Problem details: From the top of the entries below through the line containing "Produkty (70, 923)", return every line exactly as written, please, and stop there.

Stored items
══════════════════════════════
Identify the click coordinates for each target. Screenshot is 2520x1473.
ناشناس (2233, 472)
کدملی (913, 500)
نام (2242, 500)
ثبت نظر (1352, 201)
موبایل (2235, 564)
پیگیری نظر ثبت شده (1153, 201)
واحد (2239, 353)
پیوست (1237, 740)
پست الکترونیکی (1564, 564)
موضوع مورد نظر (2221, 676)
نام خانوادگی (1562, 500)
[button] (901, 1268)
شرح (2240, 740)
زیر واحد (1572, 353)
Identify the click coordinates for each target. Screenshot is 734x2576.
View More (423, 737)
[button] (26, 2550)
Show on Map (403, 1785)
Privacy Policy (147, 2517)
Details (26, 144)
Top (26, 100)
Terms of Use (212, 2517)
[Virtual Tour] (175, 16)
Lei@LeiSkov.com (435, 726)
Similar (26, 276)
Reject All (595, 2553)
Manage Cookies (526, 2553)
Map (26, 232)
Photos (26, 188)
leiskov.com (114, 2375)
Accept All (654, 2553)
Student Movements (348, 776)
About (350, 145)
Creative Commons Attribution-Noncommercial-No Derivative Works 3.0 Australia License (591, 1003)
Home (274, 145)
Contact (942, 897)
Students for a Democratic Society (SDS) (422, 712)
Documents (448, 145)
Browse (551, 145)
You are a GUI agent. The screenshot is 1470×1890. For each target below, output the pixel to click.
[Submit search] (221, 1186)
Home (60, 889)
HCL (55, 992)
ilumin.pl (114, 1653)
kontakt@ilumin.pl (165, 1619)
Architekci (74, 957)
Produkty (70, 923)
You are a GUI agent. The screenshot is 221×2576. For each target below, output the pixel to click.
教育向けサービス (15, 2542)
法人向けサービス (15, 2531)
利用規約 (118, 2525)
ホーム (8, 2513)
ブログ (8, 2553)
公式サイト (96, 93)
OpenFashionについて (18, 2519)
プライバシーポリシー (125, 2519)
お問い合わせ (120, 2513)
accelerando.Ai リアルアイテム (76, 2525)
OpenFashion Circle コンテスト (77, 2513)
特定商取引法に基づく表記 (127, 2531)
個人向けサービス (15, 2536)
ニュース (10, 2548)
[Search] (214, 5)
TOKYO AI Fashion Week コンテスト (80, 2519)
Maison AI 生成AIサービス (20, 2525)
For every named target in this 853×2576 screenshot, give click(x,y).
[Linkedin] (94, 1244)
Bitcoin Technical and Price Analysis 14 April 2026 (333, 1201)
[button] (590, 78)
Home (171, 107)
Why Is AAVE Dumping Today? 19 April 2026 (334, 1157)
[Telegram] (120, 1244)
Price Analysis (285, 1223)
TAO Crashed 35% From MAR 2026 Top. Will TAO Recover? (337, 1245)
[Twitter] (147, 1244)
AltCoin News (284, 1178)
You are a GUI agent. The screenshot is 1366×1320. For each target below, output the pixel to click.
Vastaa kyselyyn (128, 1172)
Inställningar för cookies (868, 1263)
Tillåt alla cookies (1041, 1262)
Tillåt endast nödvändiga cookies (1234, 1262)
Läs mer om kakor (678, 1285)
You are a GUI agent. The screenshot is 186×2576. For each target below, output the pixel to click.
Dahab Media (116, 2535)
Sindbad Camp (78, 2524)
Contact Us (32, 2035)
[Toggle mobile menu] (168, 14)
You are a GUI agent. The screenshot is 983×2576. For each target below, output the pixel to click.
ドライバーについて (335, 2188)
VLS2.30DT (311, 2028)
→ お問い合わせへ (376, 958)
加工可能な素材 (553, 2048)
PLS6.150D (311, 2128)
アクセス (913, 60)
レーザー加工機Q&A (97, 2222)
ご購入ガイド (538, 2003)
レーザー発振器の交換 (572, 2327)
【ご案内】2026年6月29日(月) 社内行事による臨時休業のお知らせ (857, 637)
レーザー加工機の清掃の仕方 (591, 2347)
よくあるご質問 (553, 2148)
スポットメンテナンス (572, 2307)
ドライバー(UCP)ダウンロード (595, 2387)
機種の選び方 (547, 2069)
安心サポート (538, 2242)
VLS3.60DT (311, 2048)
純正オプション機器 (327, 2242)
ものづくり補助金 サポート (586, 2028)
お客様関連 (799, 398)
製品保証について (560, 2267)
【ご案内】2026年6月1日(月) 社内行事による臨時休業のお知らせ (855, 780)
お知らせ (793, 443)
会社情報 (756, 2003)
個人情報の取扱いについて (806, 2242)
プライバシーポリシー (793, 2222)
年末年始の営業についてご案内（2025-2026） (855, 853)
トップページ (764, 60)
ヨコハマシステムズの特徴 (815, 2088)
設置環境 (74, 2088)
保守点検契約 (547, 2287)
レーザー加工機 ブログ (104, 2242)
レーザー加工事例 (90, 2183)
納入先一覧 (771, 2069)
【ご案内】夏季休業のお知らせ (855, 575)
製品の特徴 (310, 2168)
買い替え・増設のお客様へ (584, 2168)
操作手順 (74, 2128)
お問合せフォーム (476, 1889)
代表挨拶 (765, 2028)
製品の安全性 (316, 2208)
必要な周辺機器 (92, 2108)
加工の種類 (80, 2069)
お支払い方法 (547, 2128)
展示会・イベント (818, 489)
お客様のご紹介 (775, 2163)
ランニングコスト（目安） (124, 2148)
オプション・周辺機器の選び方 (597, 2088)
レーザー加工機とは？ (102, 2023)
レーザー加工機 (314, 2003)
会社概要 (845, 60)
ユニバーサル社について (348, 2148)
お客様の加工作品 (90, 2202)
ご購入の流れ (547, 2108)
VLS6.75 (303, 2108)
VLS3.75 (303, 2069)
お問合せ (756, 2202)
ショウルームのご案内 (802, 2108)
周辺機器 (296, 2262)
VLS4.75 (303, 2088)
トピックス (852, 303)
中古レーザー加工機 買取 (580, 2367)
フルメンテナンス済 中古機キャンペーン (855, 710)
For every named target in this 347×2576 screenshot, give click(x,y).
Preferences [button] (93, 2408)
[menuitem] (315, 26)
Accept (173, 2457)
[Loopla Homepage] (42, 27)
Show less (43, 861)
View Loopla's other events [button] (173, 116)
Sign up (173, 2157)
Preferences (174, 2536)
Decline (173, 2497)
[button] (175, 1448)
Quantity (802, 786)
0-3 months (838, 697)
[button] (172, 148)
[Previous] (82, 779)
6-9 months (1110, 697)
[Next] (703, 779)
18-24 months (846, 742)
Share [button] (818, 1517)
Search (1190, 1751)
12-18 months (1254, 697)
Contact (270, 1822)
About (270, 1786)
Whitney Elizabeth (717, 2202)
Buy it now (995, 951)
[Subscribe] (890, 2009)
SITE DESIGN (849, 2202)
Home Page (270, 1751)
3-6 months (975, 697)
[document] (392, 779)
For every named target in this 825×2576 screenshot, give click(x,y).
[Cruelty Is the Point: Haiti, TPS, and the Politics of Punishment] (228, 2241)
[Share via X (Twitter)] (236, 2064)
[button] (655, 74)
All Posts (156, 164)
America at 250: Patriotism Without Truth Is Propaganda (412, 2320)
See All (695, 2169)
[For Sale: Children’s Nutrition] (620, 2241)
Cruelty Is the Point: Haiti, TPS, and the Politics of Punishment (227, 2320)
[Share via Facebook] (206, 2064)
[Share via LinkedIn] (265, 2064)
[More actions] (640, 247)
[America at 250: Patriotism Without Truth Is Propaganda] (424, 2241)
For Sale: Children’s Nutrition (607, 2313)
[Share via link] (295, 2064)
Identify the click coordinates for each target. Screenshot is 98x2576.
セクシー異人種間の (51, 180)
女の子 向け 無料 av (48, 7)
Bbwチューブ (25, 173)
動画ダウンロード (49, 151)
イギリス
══════════════════════════════
Result:
Identify the click coordinates for each target. Screenshot is 2520x1473.
ناشناس (2233, 472)
کدملی (913, 500)
نام (2242, 500)
ثبت نظر (1352, 201)
موبایل (2235, 564)
پیگیری نظر ثبت شده (1153, 201)
واحد (2239, 353)
پیوست (1237, 740)
پست الکترونیکی (1564, 564)
موضوع مورد نظر (2221, 676)
نام خانوادگی (1562, 500)
[button] (901, 1268)
شرح (2240, 740)
زیر واحد (1572, 353)
Identify the click coordinates for each target. Screenshot is 734x2576.
View More (423, 737)
[button] (26, 2550)
Show on Map (403, 1785)
Privacy Policy (147, 2517)
Details (26, 144)
Top (26, 100)
Terms of Use (212, 2517)
[Virtual Tour] (175, 16)
Lei@LeiSkov.com (435, 726)
Similar (26, 276)
Reject All (595, 2553)
Manage Cookies (526, 2553)
Map (26, 232)
Photos (26, 188)
leiskov.com (114, 2375)
Accept All (654, 2553)
Student Movements (348, 776)
About (350, 145)
Creative Commons Attribution-Noncommercial-No Derivative Works 3.0 Australia License (591, 1003)
Home (274, 145)
Contact (942, 897)
Students for a Democratic Society (SDS) (422, 712)
Documents (448, 145)
Browse (551, 145)
You are a GUI agent. The screenshot is 1470×1890. For each target below, output the pixel to click.
[Submit search] (221, 1186)
Home (60, 889)
HCL (55, 992)
ilumin.pl (114, 1653)
kontakt@ilumin.pl (165, 1619)
Architekci (74, 957)
Produkty (70, 923)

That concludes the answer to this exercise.